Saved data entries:
┌──

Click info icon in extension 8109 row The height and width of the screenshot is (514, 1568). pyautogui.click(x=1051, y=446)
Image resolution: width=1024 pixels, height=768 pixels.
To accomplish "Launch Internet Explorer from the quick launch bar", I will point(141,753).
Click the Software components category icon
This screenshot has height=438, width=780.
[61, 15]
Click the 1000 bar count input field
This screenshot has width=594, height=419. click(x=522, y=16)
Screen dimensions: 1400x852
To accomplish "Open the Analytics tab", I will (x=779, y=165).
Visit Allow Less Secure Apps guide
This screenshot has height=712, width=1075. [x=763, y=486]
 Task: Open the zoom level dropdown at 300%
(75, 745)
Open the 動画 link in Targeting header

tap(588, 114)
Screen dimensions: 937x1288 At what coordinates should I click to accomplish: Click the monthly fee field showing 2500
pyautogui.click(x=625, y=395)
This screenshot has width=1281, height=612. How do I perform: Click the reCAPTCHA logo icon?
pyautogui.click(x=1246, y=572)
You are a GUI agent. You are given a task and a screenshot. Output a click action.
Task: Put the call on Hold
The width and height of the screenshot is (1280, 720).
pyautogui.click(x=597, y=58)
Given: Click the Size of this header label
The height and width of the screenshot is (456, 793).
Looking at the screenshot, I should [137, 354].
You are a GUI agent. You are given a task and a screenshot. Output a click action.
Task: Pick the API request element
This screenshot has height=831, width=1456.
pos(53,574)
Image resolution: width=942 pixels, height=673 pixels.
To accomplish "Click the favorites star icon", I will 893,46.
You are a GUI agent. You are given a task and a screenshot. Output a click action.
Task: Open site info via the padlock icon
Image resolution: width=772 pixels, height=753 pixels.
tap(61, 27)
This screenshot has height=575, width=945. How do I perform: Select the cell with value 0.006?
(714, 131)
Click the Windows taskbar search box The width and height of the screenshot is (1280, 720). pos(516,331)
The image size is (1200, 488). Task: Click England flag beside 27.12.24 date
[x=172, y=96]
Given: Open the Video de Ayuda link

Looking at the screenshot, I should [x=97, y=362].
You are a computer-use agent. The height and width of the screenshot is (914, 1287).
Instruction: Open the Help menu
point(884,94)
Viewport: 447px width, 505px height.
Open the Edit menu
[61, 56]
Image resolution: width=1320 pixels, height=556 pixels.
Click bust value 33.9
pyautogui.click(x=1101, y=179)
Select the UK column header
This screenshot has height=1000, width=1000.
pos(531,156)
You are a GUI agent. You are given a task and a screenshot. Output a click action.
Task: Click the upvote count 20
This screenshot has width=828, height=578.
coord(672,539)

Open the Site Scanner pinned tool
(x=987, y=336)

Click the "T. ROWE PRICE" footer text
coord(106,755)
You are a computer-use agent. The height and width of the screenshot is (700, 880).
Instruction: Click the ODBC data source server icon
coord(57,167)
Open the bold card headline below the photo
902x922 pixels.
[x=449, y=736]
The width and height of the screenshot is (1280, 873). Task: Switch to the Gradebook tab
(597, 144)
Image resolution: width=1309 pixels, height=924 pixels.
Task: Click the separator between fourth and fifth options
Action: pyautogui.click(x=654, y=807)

└──

YOUR GOAL:
Look over the records above and copy each line that includes the string "info".

WRITTEN RESPONSE:
Click info icon in extension 8109 row The height and width of the screenshot is (514, 1568). pyautogui.click(x=1051, y=446)
Task: Open site info via the padlock icon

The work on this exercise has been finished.